Yaeger analyzed genomic alterations in over 300 cancer-related genes in 47 CACs: 29 UC-associated and 18 CD-associated [40]. Using NGS analysis, they found 6.2 genomic alterations per tumor. Also, they showed that genomic alterations in TP53, IDH1, and MYC were significantly more frequent and mutations in APC were less frequent than those reported in sporadic CRCs in TCGA database. The frequency of gene alterations in CAC were TP53 (89%), APC (21%), KRAS (40%), SMAD4 (17%), MYC (26%), GNAS (13%), and IDH (11%) (Fig. 2). The activation of RTK/RAS signaling was common in CAC (UC, 57% and CD, 72%). WNT pathway components such as TGF-β and MYC were altered in approximately half of patients with CAC (UC, 41% and CD, 56%). IDH mutations in CAC were more common than in sporadic CRC. APC and IDH alterations were significantly more common in CD than in UC (Fig. 3). The specificity of IDH mutations in CD suggests its potential as a therapeutic target. The unique genetic mutations in CAC may also enable new diagnostic and screening tools to detect early CAC in patients with IBD [39].

Fig. 2
figure 2

Comparison of the frequency of genetic alterations in CAC and sporadic CRC. TP53 mutations are the most commonly occurring mutations in CAC. However, the mutations in APC are less frequent in CAC than in sporadic CRC. Genomic alteration patterns in Japanese and American patients are similar.
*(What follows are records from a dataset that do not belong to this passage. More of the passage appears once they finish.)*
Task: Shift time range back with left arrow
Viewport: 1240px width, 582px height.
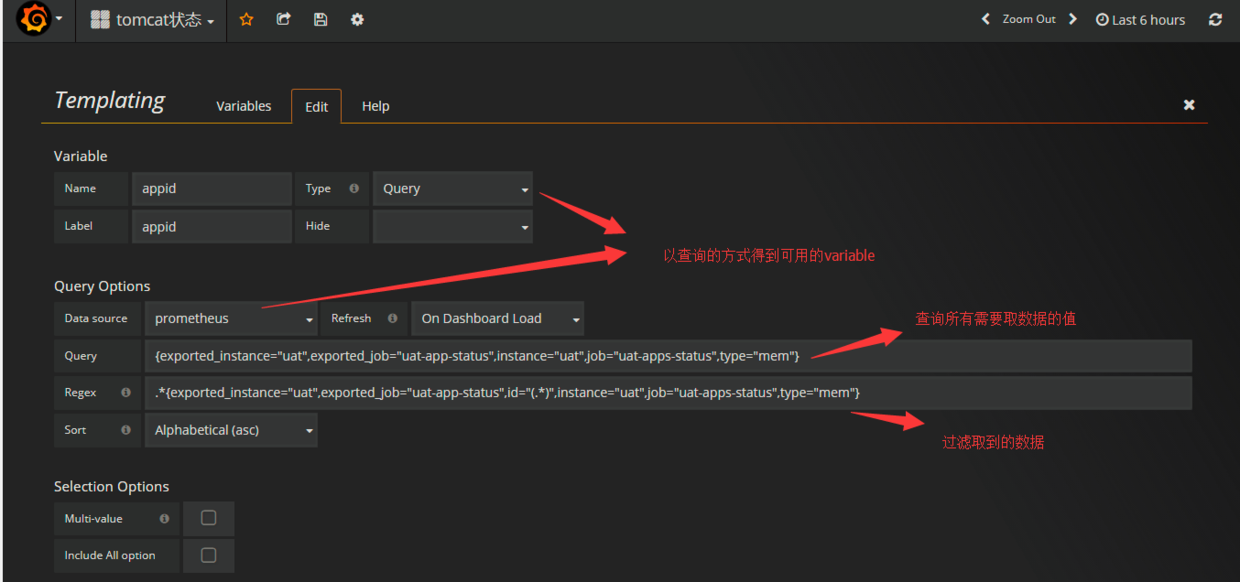Action: [x=985, y=19]
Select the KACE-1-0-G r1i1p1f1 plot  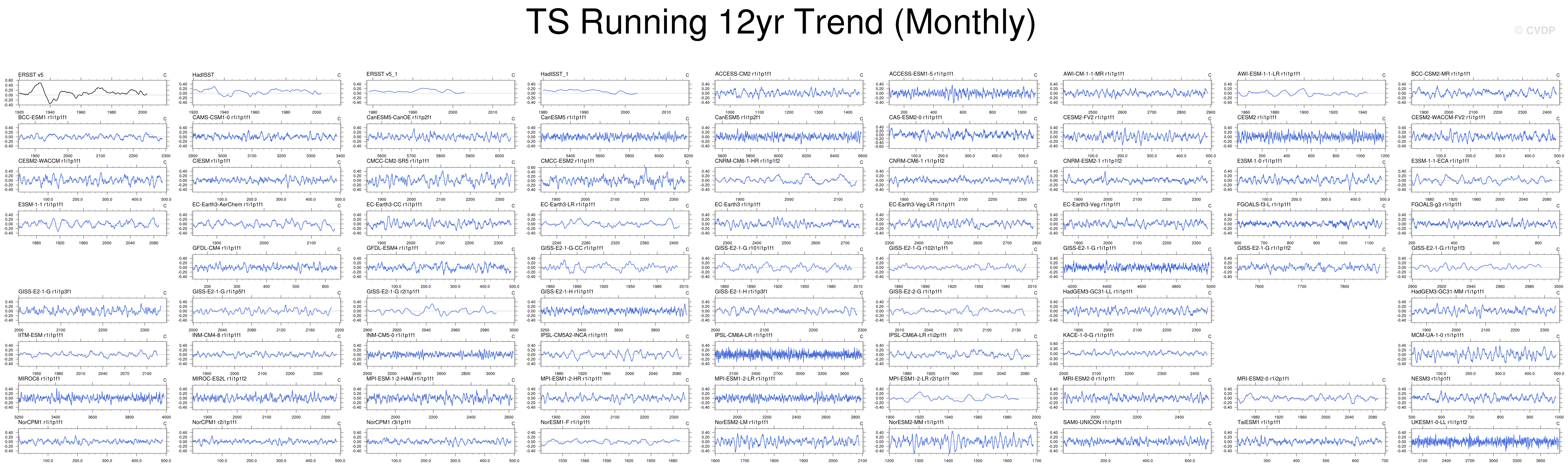(x=1137, y=354)
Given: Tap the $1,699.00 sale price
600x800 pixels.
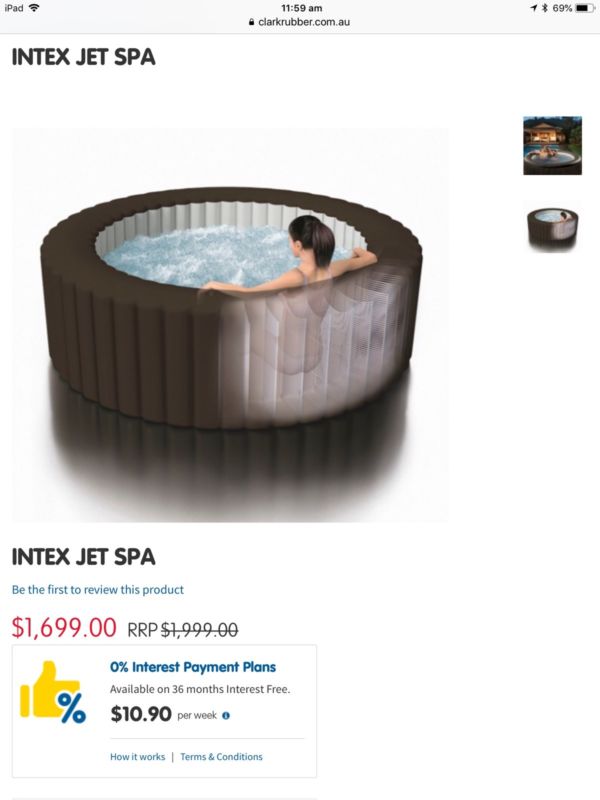Looking at the screenshot, I should pos(64,627).
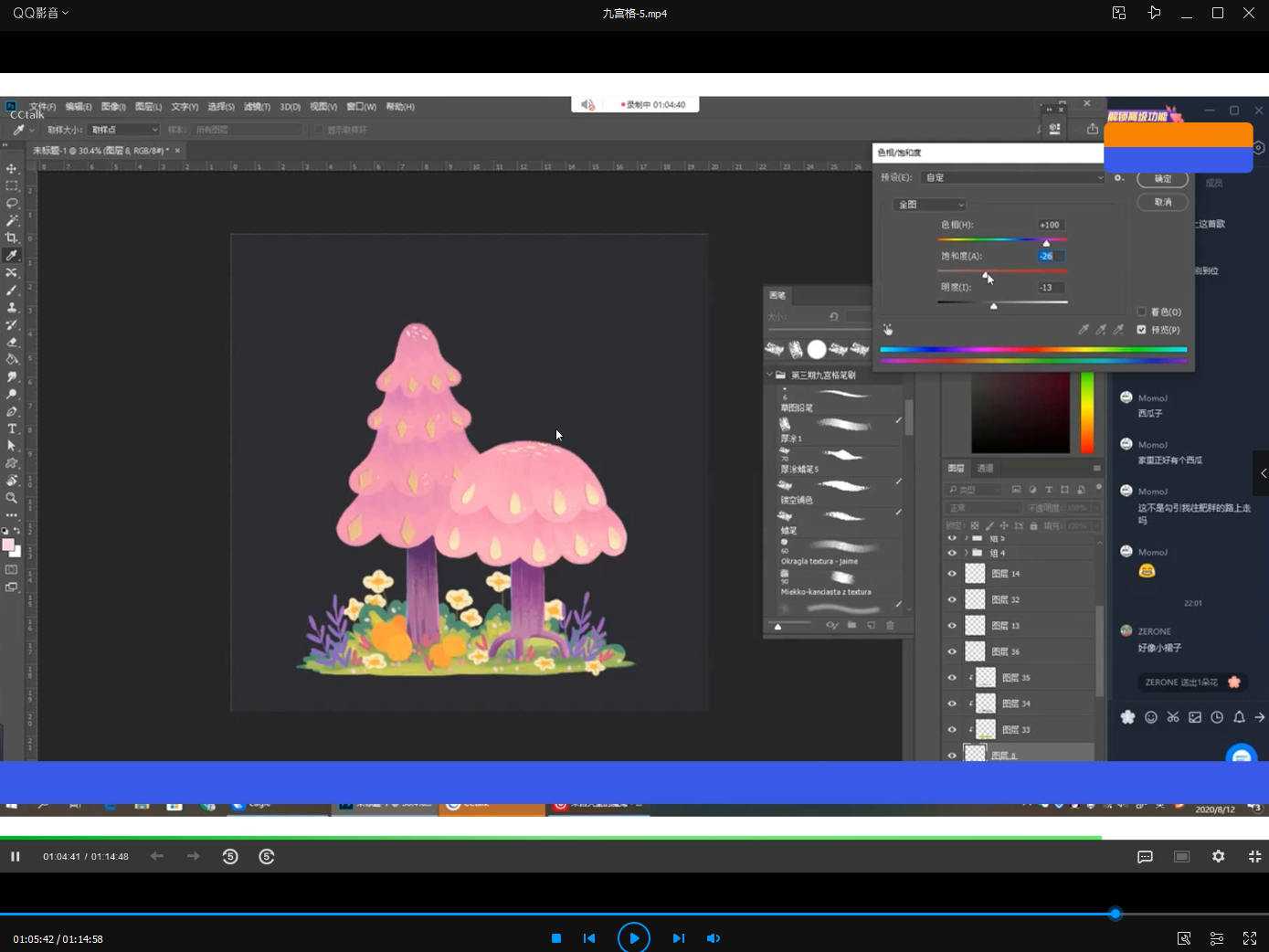Open the QQ影音 title menu dropdown

click(x=40, y=13)

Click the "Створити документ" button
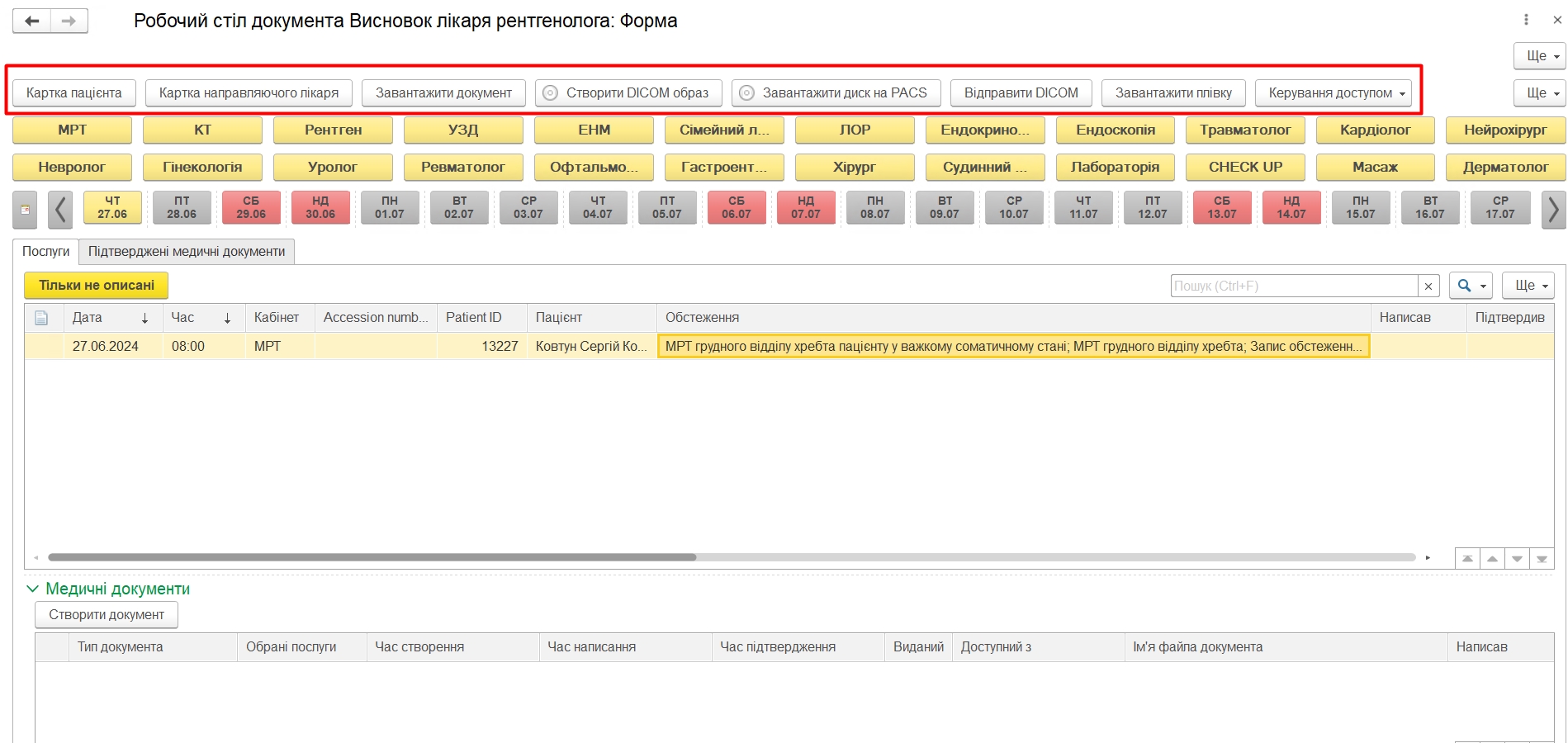click(107, 615)
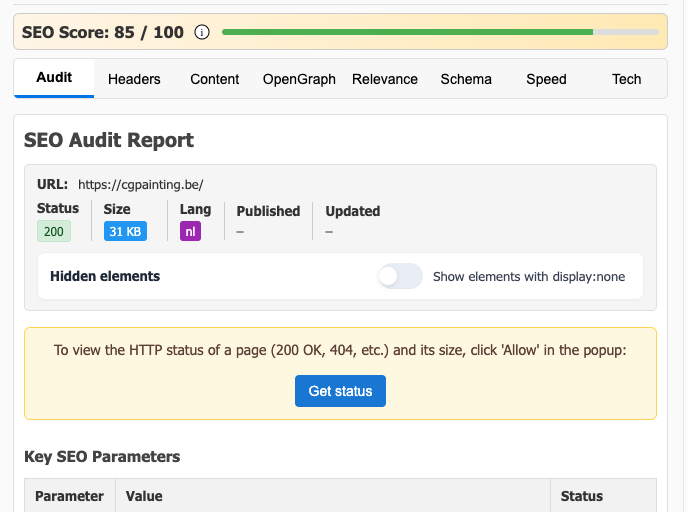Click the purple nl language badge
687x512 pixels.
190,231
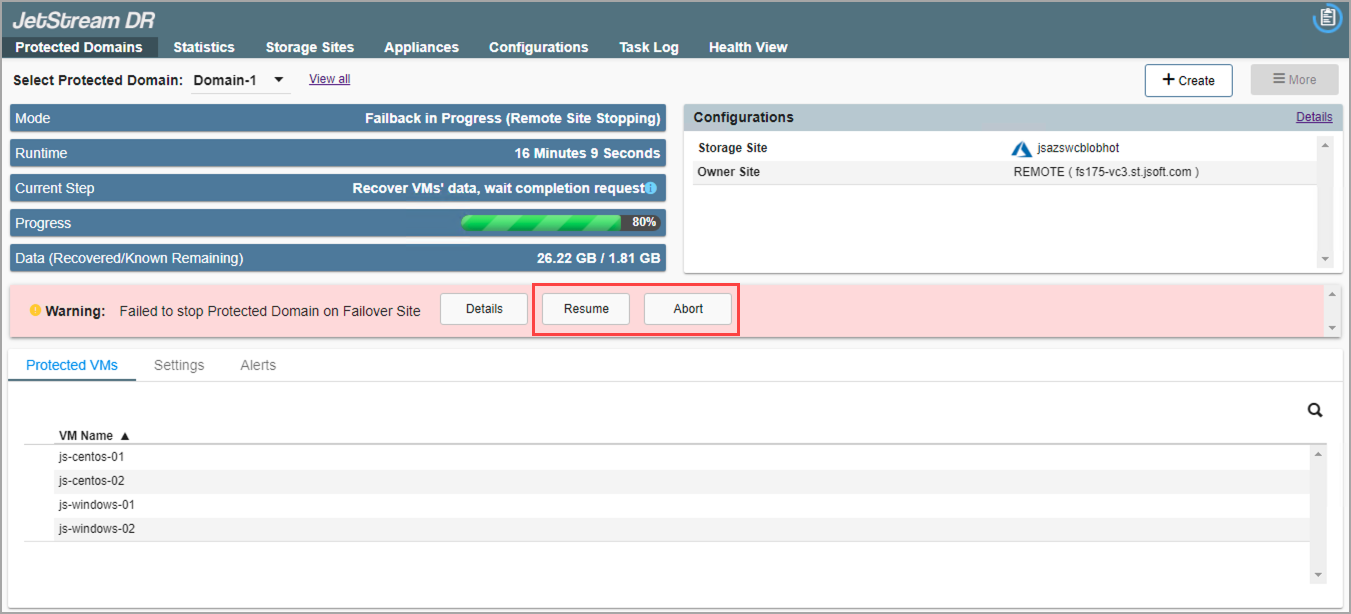
Task: Open the Select Protected Domain dropdown
Action: [240, 80]
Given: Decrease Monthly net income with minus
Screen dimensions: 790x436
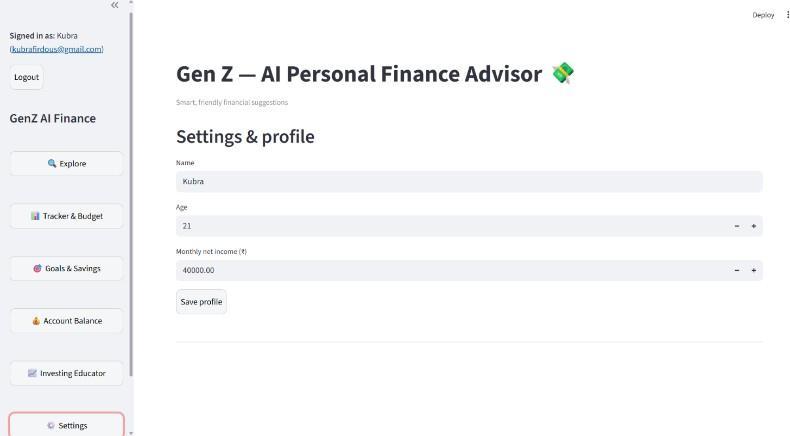Looking at the screenshot, I should (737, 270).
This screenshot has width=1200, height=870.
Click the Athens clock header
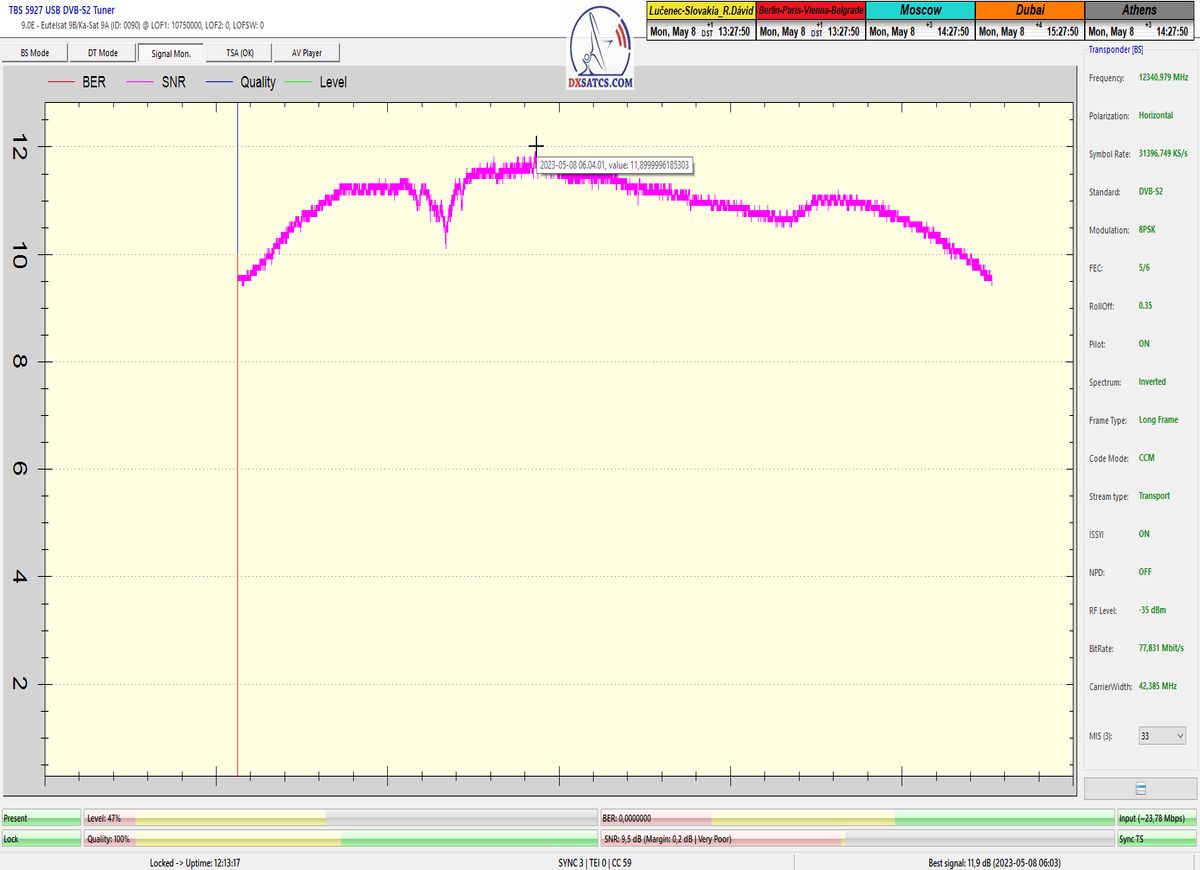[1139, 10]
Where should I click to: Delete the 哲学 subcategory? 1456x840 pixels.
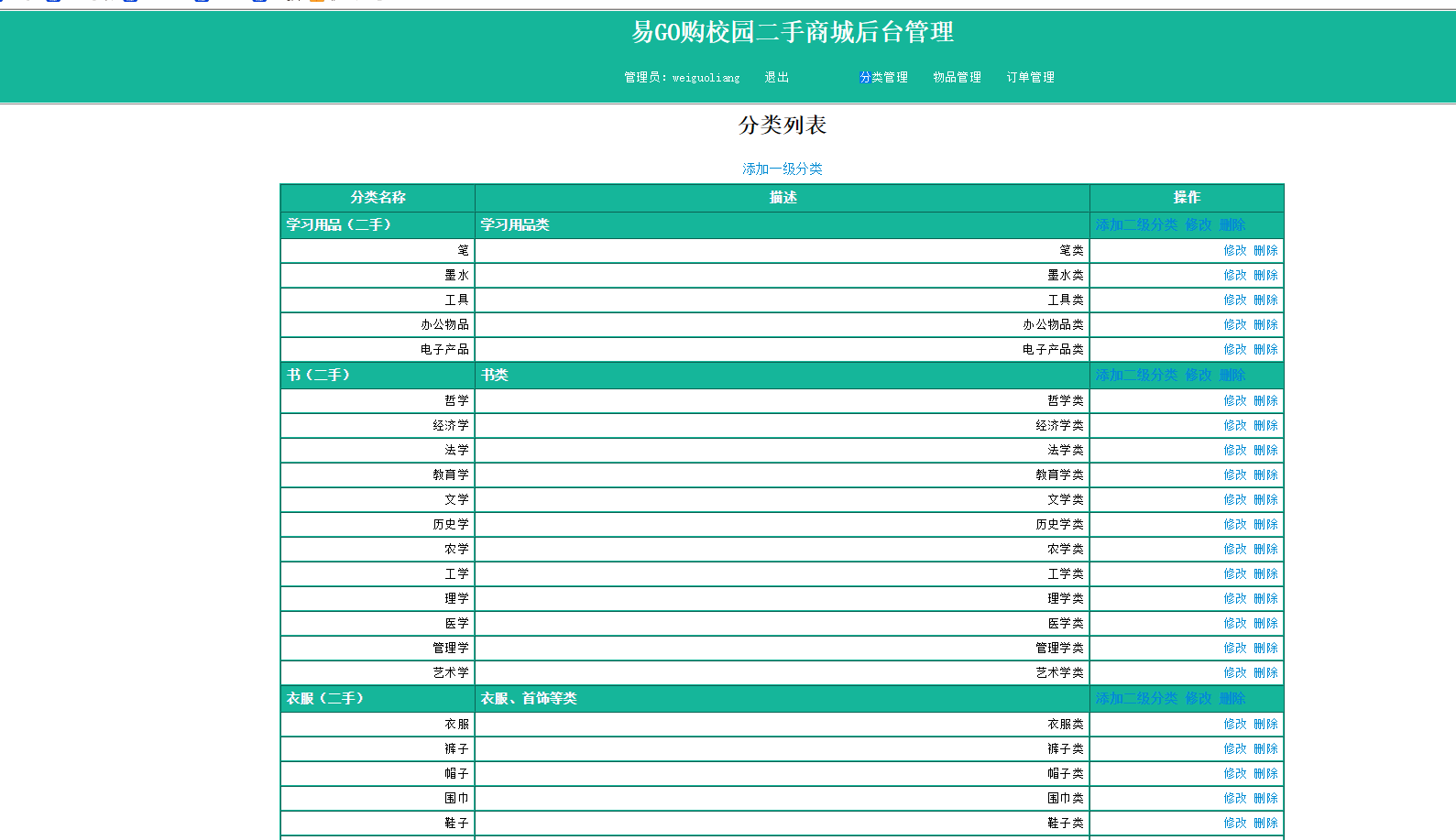pos(1265,401)
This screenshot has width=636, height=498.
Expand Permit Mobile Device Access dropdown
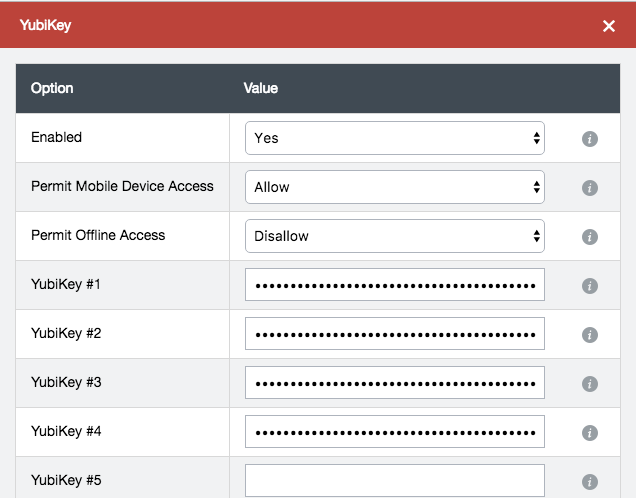pyautogui.click(x=395, y=187)
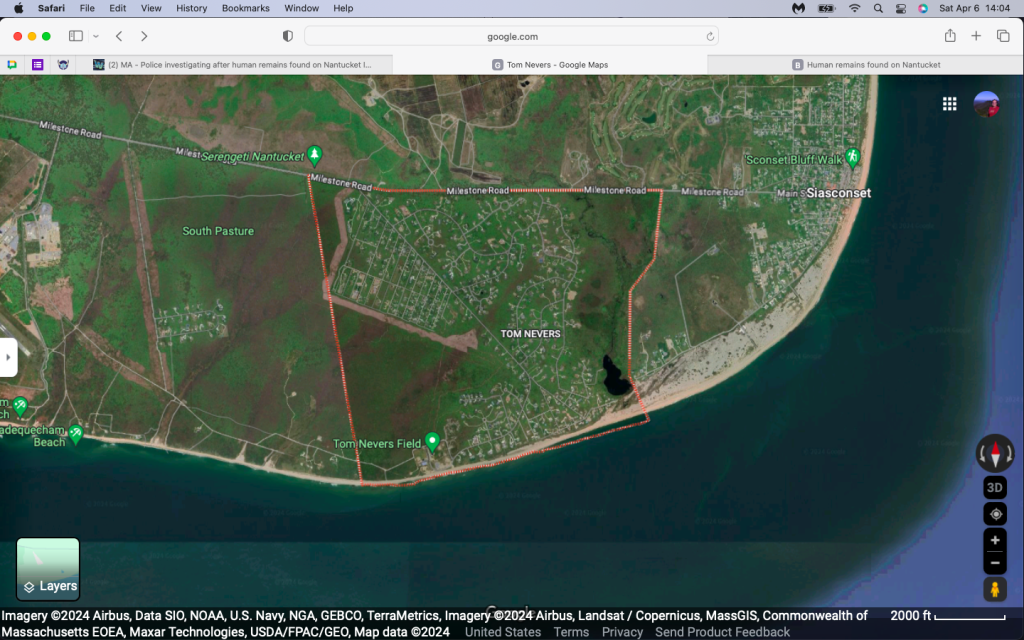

CAC colitis-associated cancer, TCGA The Cancer Genome Atlas, FM Foundation Medicine, APC adenomatous polyposis coli, KRAS Kirsten rat sarcoma viral oncogene homolog, SMAD4 SMAD family member 4, IDH1 isocitrate dehydrogenase

Fig. 3
figure 3

Comparison of the frequency of genetic alterations in UC and CD. The frequency of genetic alterations shares many features between UC and CD, but there are also some differences between the two. TP53 mutations are the most commonly occurring mutations in UC and CD. APC and IDH alterations are significantly more frequent in CD than in UC. UC ulcerative colitis, CD Crohn’s disease, APC adenomatous polyposis coli, KRAS Kirsten rat sarcoma viral oncogene homolog, SMAD4 SMAD family member 4

Conclusions

IBD is associated with an increased risk of CRC in which the carcinogenesis of CAC depends on unique environmental, genetic, and immunologic factors compared with sporadic CRC [41]. Although genomic sequencing for patients with IBD using NGS technology has not been thoroughly investigated, recent studies regarding CAC have suggested that there are several mutational differences between patients with sporadic CRC and those with CAC. Genomic sequencing for patients with IBD has the potential to identify specific genomic alterations in CAC which may lead to early detection and may identify potential molecular targets for the treatment of CAC.